All that is needed is the run of lines from the top of the entries to the line with "[Воблер Rapala BX Minnow плавающий 0,9м-1,5м, 10см 12гр RT]", that line included, repeated exactly and free of pictures.

--- START ---

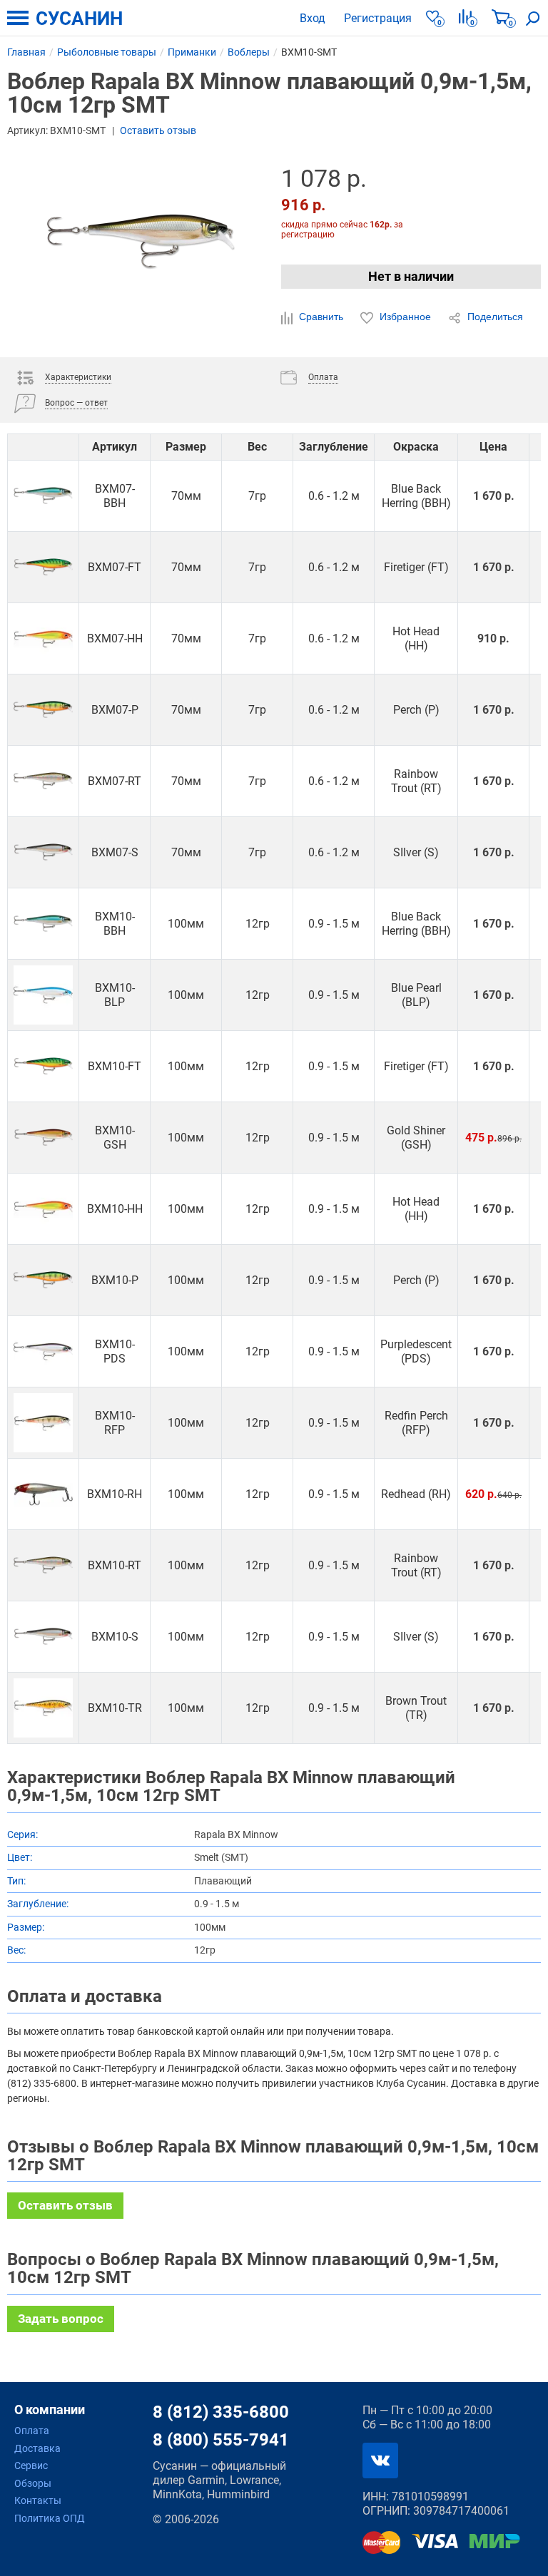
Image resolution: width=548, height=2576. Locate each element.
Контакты (37, 2500)
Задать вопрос (60, 2318)
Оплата (31, 2430)
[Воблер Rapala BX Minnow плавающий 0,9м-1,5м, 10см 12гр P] (43, 1280)
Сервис (31, 2465)
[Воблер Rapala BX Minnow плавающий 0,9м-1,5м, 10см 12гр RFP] (43, 1422)
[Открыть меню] (18, 17)
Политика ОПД (49, 2518)
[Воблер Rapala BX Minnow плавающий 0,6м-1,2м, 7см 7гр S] (43, 852)
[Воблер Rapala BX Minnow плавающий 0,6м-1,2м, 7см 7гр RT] (43, 781)
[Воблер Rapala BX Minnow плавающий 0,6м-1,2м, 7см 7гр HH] (43, 638)
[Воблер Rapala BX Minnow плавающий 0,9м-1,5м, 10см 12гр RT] (43, 1565)
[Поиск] (533, 18)
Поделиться (494, 316)
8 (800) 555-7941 (221, 2439)
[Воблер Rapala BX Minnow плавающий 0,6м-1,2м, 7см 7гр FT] (43, 567)
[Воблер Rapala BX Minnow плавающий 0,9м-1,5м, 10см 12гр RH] (43, 1494)
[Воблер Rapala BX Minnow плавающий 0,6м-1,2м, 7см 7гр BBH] (43, 495)
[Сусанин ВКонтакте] (380, 2460)
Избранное (405, 316)
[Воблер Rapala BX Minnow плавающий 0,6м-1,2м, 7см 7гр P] (43, 709)
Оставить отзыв (158, 130)
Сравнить (321, 316)
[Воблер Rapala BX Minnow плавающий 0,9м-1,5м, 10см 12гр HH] (43, 1208)
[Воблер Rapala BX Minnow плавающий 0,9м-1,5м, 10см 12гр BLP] (43, 995)
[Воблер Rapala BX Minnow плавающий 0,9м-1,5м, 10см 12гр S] (43, 1636)
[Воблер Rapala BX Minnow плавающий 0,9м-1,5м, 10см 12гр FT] (43, 1066)
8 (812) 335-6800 (221, 2412)
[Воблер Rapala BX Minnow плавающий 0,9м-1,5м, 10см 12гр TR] (43, 1708)
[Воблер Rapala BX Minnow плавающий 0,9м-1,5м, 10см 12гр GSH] (43, 1137)
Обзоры (32, 2483)
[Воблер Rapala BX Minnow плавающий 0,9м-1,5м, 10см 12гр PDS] (43, 1351)
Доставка (37, 2448)
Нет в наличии (411, 276)
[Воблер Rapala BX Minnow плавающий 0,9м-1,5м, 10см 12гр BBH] (43, 923)
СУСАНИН (79, 18)
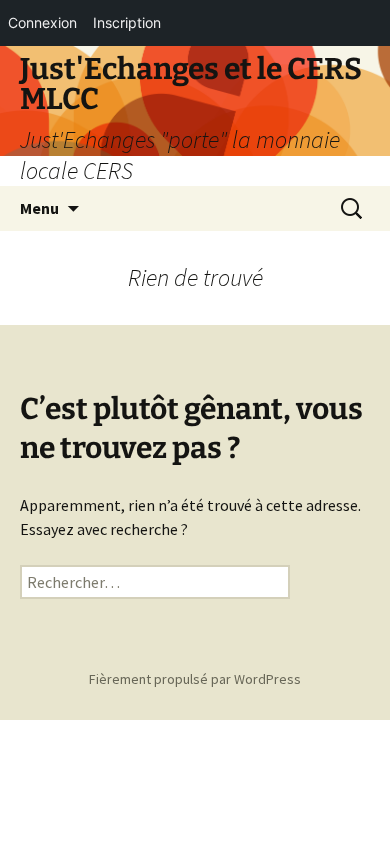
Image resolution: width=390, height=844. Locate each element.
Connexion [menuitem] (42, 22)
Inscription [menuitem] (127, 22)
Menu (39, 208)
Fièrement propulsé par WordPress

--- END ---

COMPLETED TASK =
Image resolution: width=548, height=2576. Locate each element.
Контакты (37, 2500)
Задать вопрос (60, 2318)
Оплата (31, 2430)
[Воблер Rapala BX Minnow плавающий 0,9м-1,5м, 10см 12гр P] (43, 1280)
Сервис (31, 2465)
[Воблер Rapala BX Minnow плавающий 0,9м-1,5м, 10см 12гр RFP] (43, 1422)
[Открыть меню] (18, 17)
Политика ОПД (49, 2518)
[Воблер Rapala BX Minnow плавающий 0,6м-1,2м, 7см 7гр S] (43, 852)
[Воблер Rapala BX Minnow плавающий 0,6м-1,2м, 7см 7гр RT] (43, 781)
[Воблер Rapala BX Minnow плавающий 0,6м-1,2м, 7см 7гр HH] (43, 638)
[Воблер Rapala BX Minnow плавающий 0,9м-1,5м, 10см 12гр RT] (43, 1565)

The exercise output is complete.